That sounds like my experience before finding this position. I knew within the first month it was a "bad fit" and pretty much struggled through the next five months living a nightmare every day. I was pulled into my supervisors office more times than I can count. She wrote me up for every little thing I did and wouldn't accept responsibility when she made the very same mistakes or worse. It was such a blow to my self esteem. I am still amazed that I let her beat me down like that, I usually have a very health sense of self worth and confidence. She beat me at every turn. When finally given the option of resigning or being fired, I resigned. That was two years ago May 22nd, yes the day still sticks in my head.
I took the summer off, hung out with my nieces & nephews while kind of looking for a job. In September of 2003 I started my job search in earnest thinking I would have no problem finding a position that would fit my skill level and needs. Boy was I wrong! It took me until April of 2004 to find and accept a full time position with a company that I liked and thought I would be happy with.

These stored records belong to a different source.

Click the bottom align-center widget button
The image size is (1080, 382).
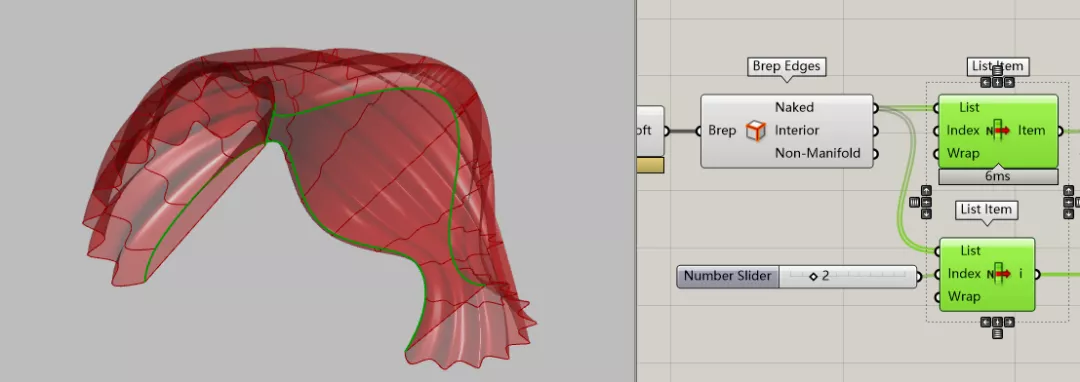point(997,322)
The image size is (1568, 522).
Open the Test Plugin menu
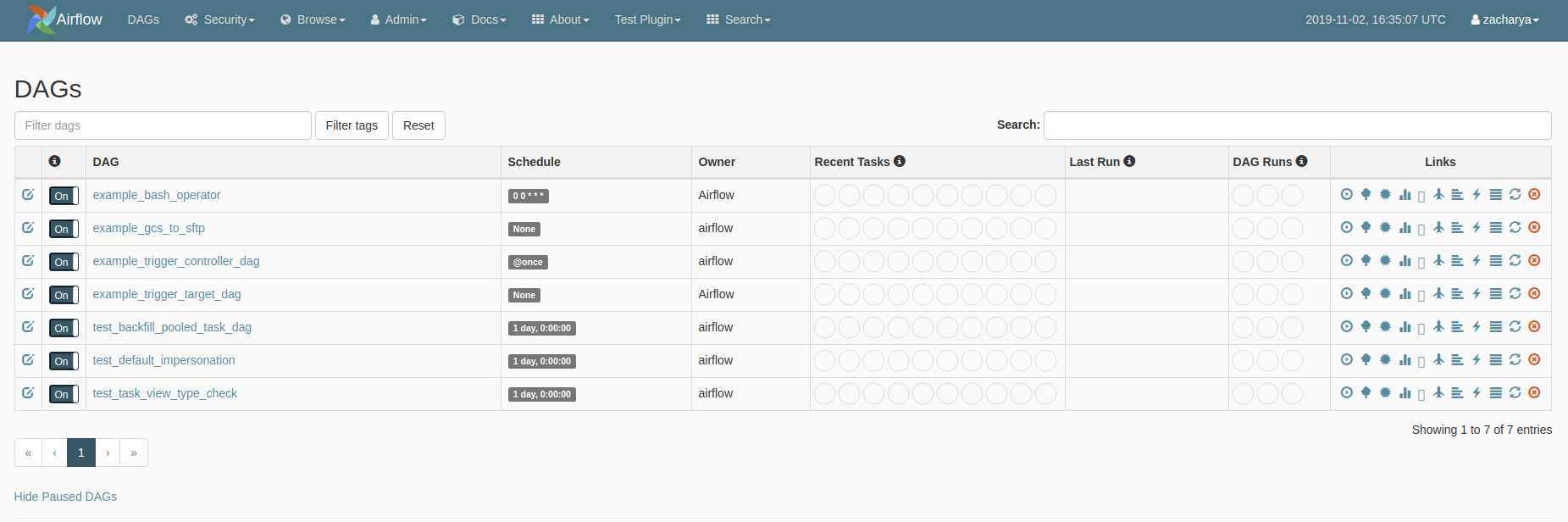point(647,19)
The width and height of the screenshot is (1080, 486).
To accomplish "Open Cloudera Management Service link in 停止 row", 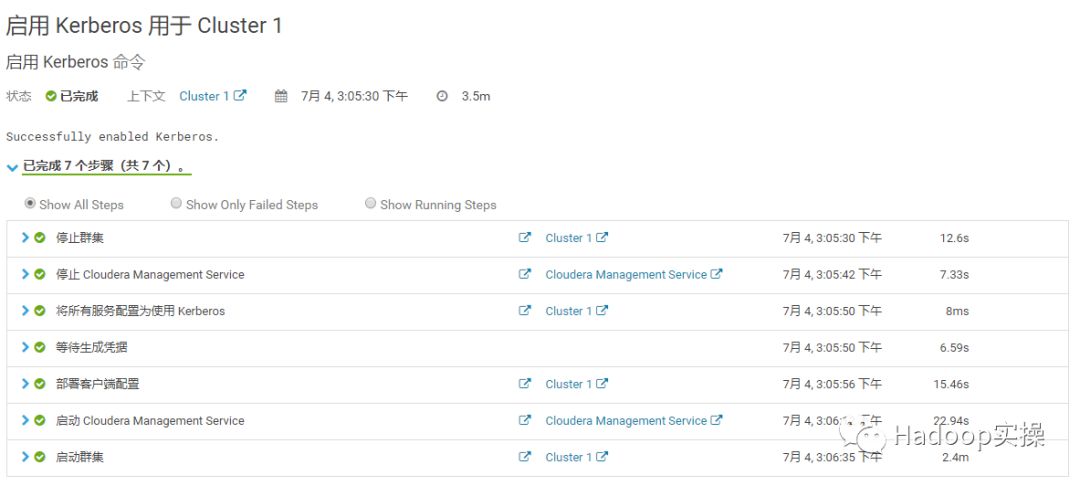I will pos(626,275).
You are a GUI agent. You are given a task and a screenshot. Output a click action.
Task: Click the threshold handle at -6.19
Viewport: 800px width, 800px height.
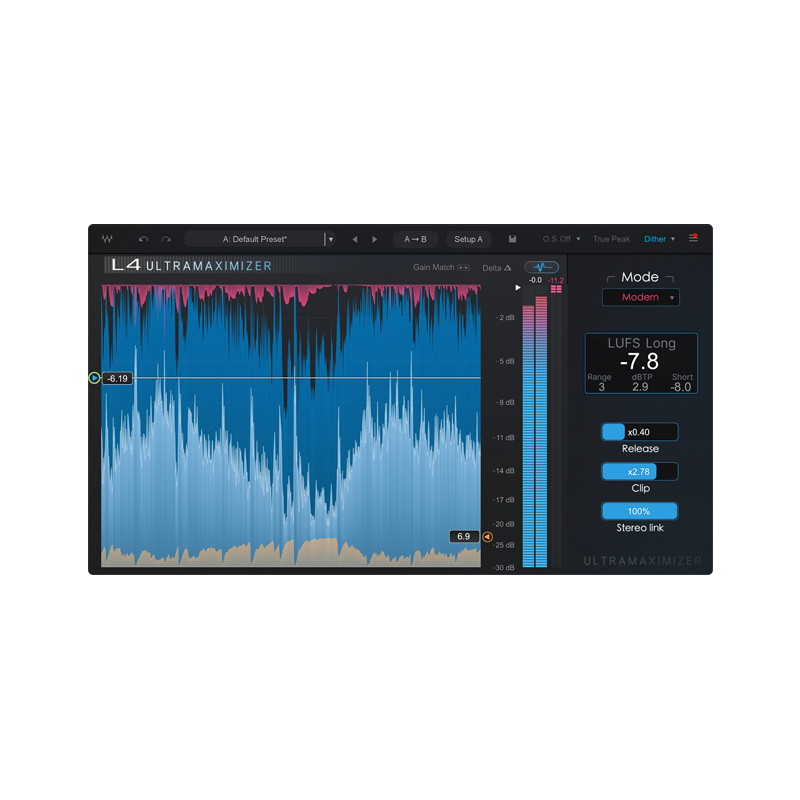[95, 378]
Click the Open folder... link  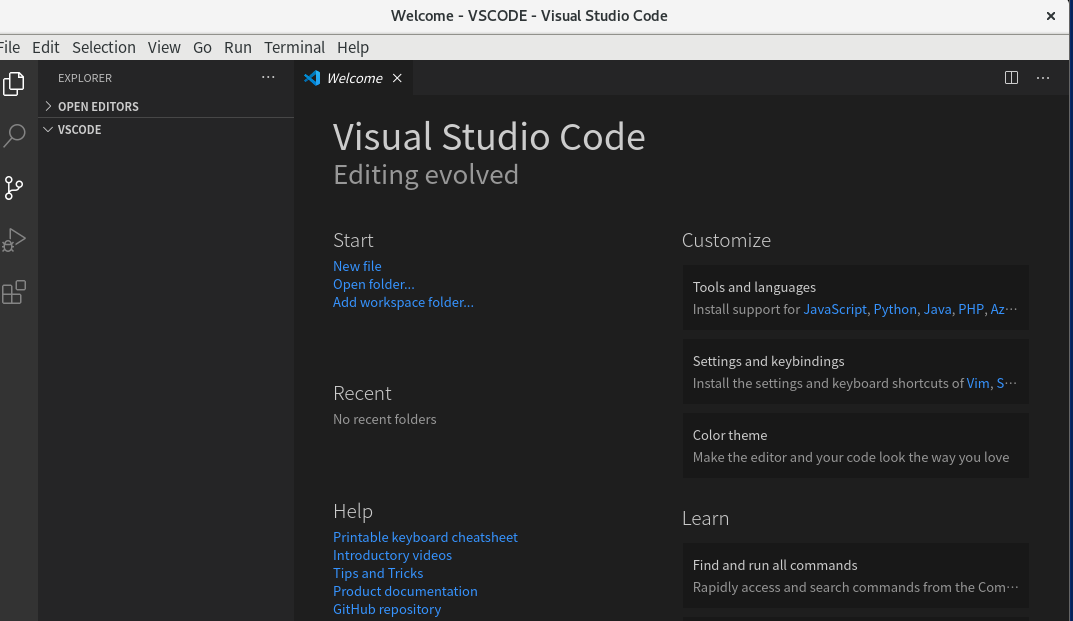pyautogui.click(x=373, y=284)
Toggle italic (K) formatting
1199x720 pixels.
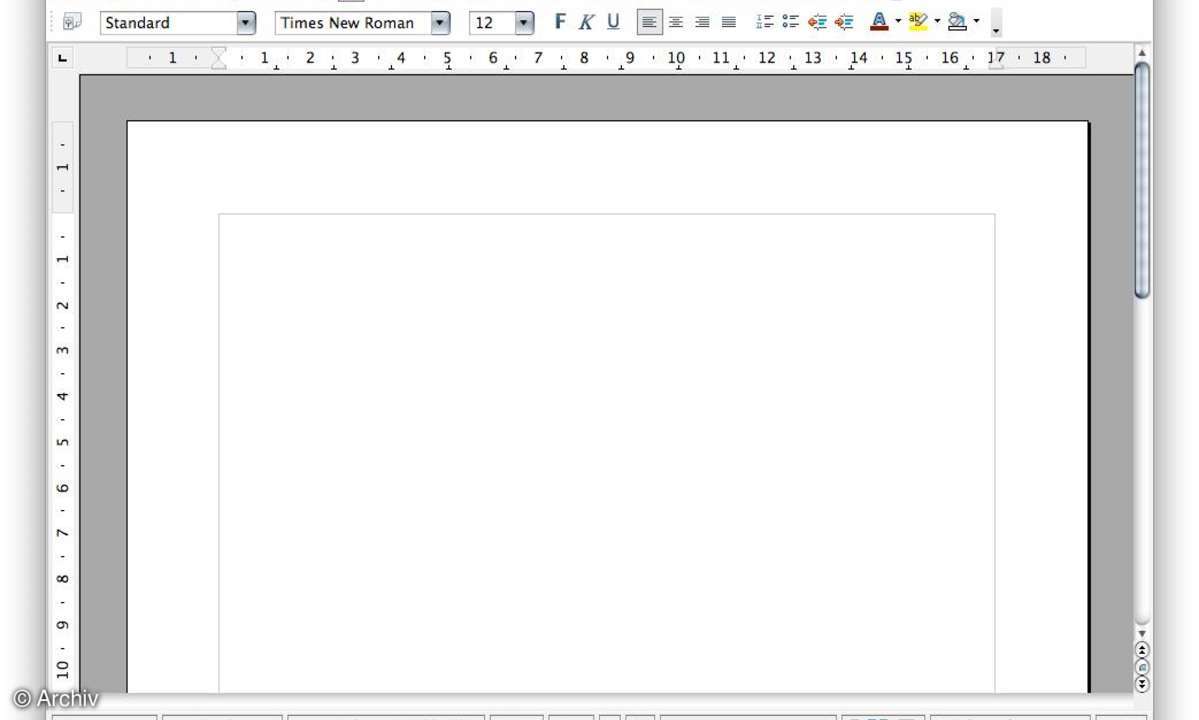click(586, 22)
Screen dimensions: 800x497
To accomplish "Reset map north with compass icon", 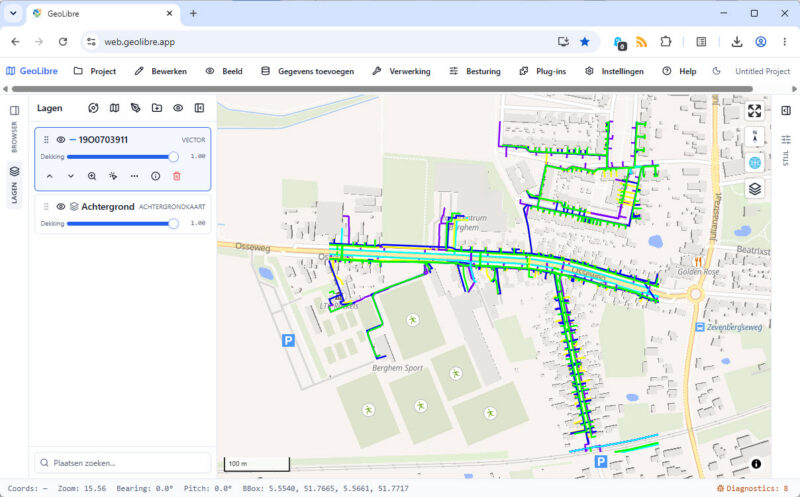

Today is my one year anniversary with my current employers and I know every day that I am blessed. I work for a company that values it's employees not matter which position they hold. I work in a department that is diverse and enriching not to mention filled with a great bunch of people. I support the CIO who likes me, respects me, and who is helping me grow professionally. Her direct report management, who I also support, treat me the same way she does.
I am happy that nightmare is behind me found a place I can see myself staying and growing with for a long time.. Although I still cringe when one of my supervisors say they need to "speak" to me or say "when you have a moment" . I attribute that kind of response to a mild case of post traumatic stress!

Happy Friday and enjoy your weekends!